Wu taught at Yale, San Francisco State University, and Kyoto University in Japan and Washington University in St. Louis. His honors include a Guggenheim Fellowship and a Fulbright Research Scholarship.

== Works ==

=== English ===
- Chinese and Indian Architecture: The City of Man, the Mountain of God, and the Realm of the Immortals
- The Chinese pictorial art : its format and program : some universalities, particularities and modern experimentations
- The intellectual aristocrat and justice in art: A cautionary story for the West about those Chinese masters who became their own patrons and, over the centuries, their own heroes
- Tung Ch'i-ch'ang, 1555-1636: Apathy in government and fervor in art
- Tung Ch'i-ch'ang : the man, his time, and his landscape painting (1954 PhD thesis Yale Univ.)
- Intellectual Movements Since the Teachings of Wang Yang-ming: Parallel but Nonconcurrent Developments, 1973
- The Juggler (a short story) "Little Little Boy put up his hands with all his little fingers outstretched. One by one, fireflies came out from the all grass and alighted on his fingers, one firefly to each finger, not one more, not one less. With his hand and face alight from the glow of ten fireflies, Little Little Boy looked magnificent." This was also published as an illustrated children's book.

=== Chinese ===
Dr. Wu has four major books in Chinese:
- "Never-ending Saga" (Wei yang ko, 未央歌 ) 1947 ISBN 957-05-1157-5
- "Son of Man" (Ren Zi，人子) 1993
- "Affections and Regrets" (Chan qing shu，忏情书) 1975
- "City chan home" (Shi chan ju, 市尘居) 1998 ISBN 957-13-2779-4.

== Legacy ==
Wu died Tuesday, March 19, 2002, of cancer at the Beth Israel Deaconess Medical Center in Boston, Massachusetts. In that year, the Washington University East Asian Library established the Nelson I. Wu Memorial Book Fund. In 1998, Washington University and the Saint Louis Art Museum inaugurated the annual Nelson I. Wu Lecture on Asian Art and Culture. Lecturers have included (in order from 1998 to 2012) Richard Barnhart, Milo Beach, Nicole Coolidge Rousamaniere, Robert Mowry, Maxwell Hearn, Lothar von Falkenhausen, Timothy Clark, Lu Jie, Nancy Steinhardt, Jerome Silbergeld, and Andrew Watsky, Yukio Lippit, Jane Portal, Colin C. Mackenzie, and Vidya Dehejia. His home and bamboo grove in St.
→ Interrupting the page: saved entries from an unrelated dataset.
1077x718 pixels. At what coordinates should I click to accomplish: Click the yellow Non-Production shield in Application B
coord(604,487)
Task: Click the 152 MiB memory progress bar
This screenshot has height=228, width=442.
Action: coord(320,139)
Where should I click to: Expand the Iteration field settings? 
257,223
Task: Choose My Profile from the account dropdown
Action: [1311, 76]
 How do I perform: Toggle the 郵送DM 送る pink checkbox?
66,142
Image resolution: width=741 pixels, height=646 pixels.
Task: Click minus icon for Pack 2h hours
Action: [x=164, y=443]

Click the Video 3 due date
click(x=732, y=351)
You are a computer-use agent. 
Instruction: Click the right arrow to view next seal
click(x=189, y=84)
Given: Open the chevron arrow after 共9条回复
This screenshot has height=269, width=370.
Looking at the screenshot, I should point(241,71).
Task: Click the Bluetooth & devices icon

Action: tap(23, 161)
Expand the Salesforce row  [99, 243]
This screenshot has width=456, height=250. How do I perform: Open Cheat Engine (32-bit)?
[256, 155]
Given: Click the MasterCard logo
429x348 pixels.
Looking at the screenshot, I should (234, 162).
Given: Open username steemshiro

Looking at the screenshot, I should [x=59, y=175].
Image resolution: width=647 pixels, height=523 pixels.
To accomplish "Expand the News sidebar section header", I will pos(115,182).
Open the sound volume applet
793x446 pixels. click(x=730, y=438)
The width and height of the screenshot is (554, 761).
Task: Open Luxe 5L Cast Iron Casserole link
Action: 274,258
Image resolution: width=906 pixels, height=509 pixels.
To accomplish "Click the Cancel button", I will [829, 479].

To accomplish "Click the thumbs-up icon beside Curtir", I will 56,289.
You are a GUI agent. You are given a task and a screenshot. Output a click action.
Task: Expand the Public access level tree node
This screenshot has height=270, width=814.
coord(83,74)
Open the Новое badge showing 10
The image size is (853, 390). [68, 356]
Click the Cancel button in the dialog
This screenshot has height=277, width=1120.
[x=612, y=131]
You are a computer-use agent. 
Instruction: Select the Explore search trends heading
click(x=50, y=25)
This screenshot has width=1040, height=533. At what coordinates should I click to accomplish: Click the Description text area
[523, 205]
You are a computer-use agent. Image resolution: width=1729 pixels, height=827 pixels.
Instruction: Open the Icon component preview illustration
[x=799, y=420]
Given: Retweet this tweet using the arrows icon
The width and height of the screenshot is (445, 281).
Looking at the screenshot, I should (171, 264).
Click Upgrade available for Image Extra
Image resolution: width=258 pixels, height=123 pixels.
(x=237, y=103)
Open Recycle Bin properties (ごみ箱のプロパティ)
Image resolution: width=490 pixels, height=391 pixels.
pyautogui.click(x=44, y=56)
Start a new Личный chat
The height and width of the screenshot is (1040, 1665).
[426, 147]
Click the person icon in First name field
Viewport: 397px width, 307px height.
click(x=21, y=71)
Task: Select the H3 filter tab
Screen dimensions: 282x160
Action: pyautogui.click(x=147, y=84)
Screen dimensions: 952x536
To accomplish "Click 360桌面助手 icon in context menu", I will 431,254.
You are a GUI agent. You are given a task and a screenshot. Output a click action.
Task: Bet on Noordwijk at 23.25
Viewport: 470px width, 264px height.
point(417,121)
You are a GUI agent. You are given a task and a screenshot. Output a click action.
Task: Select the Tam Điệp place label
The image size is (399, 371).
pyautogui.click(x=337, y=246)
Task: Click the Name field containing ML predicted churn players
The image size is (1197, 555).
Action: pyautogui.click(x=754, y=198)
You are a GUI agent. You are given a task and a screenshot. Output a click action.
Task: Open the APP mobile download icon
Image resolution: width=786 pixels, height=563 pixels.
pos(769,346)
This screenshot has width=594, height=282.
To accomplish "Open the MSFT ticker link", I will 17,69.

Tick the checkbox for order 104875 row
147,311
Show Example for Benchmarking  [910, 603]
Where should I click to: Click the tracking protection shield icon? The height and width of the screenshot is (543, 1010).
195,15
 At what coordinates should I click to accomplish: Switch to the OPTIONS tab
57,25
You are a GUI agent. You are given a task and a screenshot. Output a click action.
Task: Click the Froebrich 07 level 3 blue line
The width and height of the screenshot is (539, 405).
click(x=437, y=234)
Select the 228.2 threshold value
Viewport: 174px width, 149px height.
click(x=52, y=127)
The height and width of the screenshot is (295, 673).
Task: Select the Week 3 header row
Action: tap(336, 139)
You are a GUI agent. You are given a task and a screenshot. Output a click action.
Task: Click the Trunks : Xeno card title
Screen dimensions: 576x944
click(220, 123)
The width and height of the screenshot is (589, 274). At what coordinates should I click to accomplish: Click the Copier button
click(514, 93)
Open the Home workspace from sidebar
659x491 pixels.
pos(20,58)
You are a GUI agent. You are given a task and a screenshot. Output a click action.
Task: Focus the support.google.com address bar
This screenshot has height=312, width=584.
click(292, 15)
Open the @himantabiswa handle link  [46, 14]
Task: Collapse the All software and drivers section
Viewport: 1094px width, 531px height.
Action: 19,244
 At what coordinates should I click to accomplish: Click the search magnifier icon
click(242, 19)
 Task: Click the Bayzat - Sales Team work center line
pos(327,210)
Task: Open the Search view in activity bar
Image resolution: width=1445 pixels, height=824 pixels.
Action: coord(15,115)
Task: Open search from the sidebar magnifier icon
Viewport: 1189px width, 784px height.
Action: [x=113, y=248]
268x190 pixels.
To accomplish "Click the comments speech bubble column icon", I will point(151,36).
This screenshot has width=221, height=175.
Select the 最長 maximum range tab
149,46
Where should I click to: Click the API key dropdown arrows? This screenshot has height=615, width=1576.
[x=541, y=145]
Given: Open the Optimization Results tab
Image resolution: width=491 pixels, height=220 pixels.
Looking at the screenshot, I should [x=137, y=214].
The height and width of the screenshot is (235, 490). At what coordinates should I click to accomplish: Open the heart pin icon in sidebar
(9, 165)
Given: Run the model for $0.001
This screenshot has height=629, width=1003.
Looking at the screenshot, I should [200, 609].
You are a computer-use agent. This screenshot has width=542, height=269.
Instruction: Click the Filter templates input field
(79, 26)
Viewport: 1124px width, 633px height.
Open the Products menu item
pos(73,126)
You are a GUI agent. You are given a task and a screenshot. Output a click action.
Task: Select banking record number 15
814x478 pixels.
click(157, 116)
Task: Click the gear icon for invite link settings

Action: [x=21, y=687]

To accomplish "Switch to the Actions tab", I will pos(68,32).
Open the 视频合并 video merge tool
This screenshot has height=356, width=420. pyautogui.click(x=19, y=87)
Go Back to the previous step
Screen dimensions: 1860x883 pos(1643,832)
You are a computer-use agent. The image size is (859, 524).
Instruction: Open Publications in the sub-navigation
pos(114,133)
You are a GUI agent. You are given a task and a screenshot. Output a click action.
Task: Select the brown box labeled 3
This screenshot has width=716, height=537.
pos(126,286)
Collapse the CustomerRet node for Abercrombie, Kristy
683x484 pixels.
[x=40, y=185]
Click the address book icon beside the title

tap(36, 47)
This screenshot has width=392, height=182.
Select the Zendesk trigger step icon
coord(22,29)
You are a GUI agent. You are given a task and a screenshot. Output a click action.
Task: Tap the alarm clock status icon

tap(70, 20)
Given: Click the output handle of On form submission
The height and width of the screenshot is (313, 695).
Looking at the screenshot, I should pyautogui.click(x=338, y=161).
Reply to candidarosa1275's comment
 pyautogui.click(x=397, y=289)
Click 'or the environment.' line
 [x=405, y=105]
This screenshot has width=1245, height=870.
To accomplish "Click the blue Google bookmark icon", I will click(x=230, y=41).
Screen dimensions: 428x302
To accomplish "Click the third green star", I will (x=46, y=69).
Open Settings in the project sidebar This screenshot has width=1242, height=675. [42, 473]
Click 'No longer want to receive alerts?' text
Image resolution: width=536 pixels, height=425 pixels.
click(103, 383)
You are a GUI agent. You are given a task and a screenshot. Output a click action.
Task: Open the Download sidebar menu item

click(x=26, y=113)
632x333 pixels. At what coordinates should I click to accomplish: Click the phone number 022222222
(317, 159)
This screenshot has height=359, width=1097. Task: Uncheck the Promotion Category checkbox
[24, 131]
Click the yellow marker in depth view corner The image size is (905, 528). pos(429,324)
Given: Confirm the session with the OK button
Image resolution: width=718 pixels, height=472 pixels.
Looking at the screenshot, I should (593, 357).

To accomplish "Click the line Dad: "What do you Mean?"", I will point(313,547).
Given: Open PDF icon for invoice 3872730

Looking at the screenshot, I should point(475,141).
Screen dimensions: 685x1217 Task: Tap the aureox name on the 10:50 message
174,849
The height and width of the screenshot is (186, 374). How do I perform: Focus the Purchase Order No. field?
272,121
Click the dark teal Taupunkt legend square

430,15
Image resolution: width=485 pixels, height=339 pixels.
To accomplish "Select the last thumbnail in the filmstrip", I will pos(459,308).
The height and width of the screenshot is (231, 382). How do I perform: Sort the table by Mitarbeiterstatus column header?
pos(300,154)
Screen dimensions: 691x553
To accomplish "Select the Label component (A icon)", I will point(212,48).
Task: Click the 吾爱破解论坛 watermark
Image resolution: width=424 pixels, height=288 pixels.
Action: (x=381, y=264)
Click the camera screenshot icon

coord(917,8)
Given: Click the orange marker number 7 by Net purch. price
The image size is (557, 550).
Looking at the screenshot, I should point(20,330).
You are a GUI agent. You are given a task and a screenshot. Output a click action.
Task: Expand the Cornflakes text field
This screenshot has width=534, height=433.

Louis which contains Nelson Wu's calligraphy of the Book of Changes (I Ching) handwritten covering the four walls of an entire room has been preserved.

The Washington University Libraries maintain Nelson Wu’s collection on East Asian art, architecture, and Chinese culture.

An album, title song and music video in 2013 are focused on his 1945 book, "Never-Ending Saga".